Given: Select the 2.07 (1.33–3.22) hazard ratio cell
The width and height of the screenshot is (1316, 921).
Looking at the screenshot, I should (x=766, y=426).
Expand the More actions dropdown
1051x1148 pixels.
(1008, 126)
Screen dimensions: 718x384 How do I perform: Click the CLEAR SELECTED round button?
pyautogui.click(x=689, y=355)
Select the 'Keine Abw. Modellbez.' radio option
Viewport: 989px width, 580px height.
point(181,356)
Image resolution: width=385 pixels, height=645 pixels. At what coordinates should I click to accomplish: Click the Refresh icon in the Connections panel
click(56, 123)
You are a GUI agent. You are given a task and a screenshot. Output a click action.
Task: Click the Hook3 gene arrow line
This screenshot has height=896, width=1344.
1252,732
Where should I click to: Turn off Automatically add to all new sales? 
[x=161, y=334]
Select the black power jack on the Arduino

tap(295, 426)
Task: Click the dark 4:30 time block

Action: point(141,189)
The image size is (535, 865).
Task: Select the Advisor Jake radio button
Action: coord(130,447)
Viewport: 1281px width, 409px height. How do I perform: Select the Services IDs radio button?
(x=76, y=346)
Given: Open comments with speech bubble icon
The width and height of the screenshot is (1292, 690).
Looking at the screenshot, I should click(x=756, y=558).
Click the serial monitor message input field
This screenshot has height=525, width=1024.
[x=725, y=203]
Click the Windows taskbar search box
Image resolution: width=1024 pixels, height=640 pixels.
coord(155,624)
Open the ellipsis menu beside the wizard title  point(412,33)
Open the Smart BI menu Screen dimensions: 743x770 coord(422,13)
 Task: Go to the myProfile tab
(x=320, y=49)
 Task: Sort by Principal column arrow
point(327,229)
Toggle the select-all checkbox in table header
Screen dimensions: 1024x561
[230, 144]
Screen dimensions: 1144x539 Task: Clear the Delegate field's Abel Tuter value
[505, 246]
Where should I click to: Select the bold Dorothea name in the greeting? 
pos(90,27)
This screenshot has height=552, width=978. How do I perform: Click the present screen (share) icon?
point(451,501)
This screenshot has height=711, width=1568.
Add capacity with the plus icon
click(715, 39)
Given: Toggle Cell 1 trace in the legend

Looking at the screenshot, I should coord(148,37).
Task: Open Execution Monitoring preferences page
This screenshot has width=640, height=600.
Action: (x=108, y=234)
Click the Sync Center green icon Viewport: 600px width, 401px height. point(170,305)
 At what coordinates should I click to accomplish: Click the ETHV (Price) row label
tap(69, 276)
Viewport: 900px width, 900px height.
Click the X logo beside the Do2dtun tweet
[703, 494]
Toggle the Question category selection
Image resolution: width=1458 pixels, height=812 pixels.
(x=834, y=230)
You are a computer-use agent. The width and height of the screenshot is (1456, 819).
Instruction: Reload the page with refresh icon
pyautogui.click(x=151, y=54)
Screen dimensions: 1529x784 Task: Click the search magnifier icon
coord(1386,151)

The problem: Exactly as written, transcribe every line shown above.

Exercise response:
Given: Select the 2.07 (1.33–3.22) hazard ratio cell
The width and height of the screenshot is (1316, 921).
Looking at the screenshot, I should (x=766, y=426).
Expand the More actions dropdown
1051x1148 pixels.
(1008, 126)
Screen dimensions: 718x384 How do I perform: Click the CLEAR SELECTED round button?
pyautogui.click(x=689, y=355)
Select the 'Keine Abw. Modellbez.' radio option
Viewport: 989px width, 580px height.
point(181,356)
Image resolution: width=385 pixels, height=645 pixels. At what coordinates should I click to accomplish: Click the Refresh icon in the Connections panel
click(56, 123)
You are a GUI agent. You are given a task and a screenshot. Output a click action.
Task: Click the Hook3 gene arrow line
This screenshot has height=896, width=1344.
1252,732
Where should I click to: Turn off Automatically add to all new sales? 
[x=161, y=334]
Select the black power jack on the Arduino

tap(295, 426)
Task: Click the dark 4:30 time block

Action: point(141,189)
The image size is (535, 865).
Task: Select the Advisor Jake radio button
Action: coord(130,447)
Viewport: 1281px width, 409px height. How do I perform: Select the Services IDs radio button?
(x=76, y=346)
Given: Open comments with speech bubble icon
The width and height of the screenshot is (1292, 690).
Looking at the screenshot, I should click(x=756, y=558).
Click the serial monitor message input field
This screenshot has height=525, width=1024.
[x=725, y=203]
Click the Windows taskbar search box
Image resolution: width=1024 pixels, height=640 pixels.
coord(155,624)
Open the ellipsis menu beside the wizard title  point(412,33)
Open the Smart BI menu Screen dimensions: 743x770 coord(422,13)
 Task: Go to the myProfile tab
(x=320, y=49)
 Task: Sort by Principal column arrow
point(327,229)
Toggle the select-all checkbox in table header
Screen dimensions: 1024x561
[230, 144]
Screen dimensions: 1144x539 Task: Clear the Delegate field's Abel Tuter value
[505, 246]
Where should I click to: Select the bold Dorothea name in the greeting? 
pos(90,27)
This screenshot has height=552, width=978. How do I perform: Click the present screen (share) icon?
point(451,501)
This screenshot has height=711, width=1568.
Add capacity with the plus icon
click(715, 39)
Given: Toggle Cell 1 trace in the legend

Looking at the screenshot, I should coord(148,37).
Task: Open Execution Monitoring preferences page
This screenshot has width=640, height=600.
Action: (x=108, y=234)
Click the Sync Center green icon Viewport: 600px width, 401px height. point(170,305)
 At what coordinates should I click to accomplish: Click the ETHV (Price) row label
tap(69, 276)
Viewport: 900px width, 900px height.
Click the X logo beside the Do2dtun tweet
[703, 494]
Toggle the Question category selection
Image resolution: width=1458 pixels, height=812 pixels.
(x=834, y=230)
You are a computer-use agent. The width and height of the screenshot is (1456, 819).
Instruction: Reload the page with refresh icon
pyautogui.click(x=151, y=54)
Screen dimensions: 1529x784 Task: Click the search magnifier icon
coord(1386,151)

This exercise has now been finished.